* [Text passage]
[Start of section]

The availability of homozygous MHC CEHs offered the opportunity to characterize the extent of intra-CEH variation and conservation. The CG platform generated unambiguous sequences of 4,135,945 bp, representative of the A33-B58-DR3 haplotype and 2,720,646 bp, representative of the A2-B46-DR9 haplotype. The degree of intra-CEH variation was found to be exceptionally low (Fig. 2A); 290 SNVs and 52 indels (nucleotide insertions or deletions) were identified in the A33-B58-DR3 haplotype, while 238 SNVs and 51 indels were observed in the A2-B46-DR9 haplotype (Table 1). The estimated nucleotide diversity value (π) between the A33-B58-DR3 haploid sequences and A2-B46-DR9 haploid sequences was 7.08 × 10−5 and 8.75 × 10−5, respectively. These values are at least 38-fold lower than that found between the two common European MHC haplotypes, PGF and COX (3.4 × 10–3)17 and at least 5-fold lower than the nucleotide diversity between any two haplotypes across the human genome26,27, indicative of extremely low nucleotide diversity in the A33-B58-DR3 and A2-B46-DR9 MHC haplotypes. Closer inspection revealed that the majority of intra-CEH variations in each MHC haplotype were localized to a single region. For example, spikes of variation localized to a 120-kb region, covering the ZFP57 and HLA-F genes (chr6:29,600,360–29,721,396), were found in the A2-B46-DR9 haplotype but not in the A33-B58-DR3 haplotype (Supplementary Fig. S4A). These variations comprised >70% (171/238) of the total A2-B46-DR9 intra-CEH SNVs. Similarly, elevated numbers of A33-B58-DR3 intra-CEH variations accounting for 90% (262/293) of SNVs were observed over a 240-kb region covering the HLA-A gene (chr6: 29,733,502–29,971,973), while the number of intra-CEH variations in the A2-B46-BR9 over this region was distinctly lower (Supplementary Fig. S4B).

[End of section]

* [Source material]

[Start of section]

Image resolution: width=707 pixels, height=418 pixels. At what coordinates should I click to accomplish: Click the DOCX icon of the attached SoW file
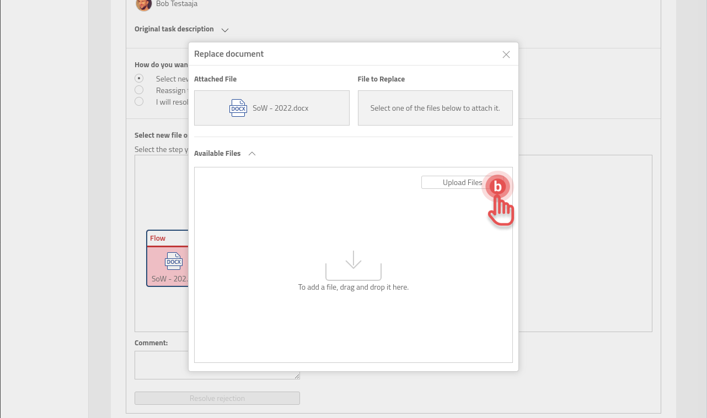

[End of section]

In the passage on MHC haplotype variation, how many indels were observed in the A2-B46-DR9 haplotype?

* [Response for this exercise] 51 indels.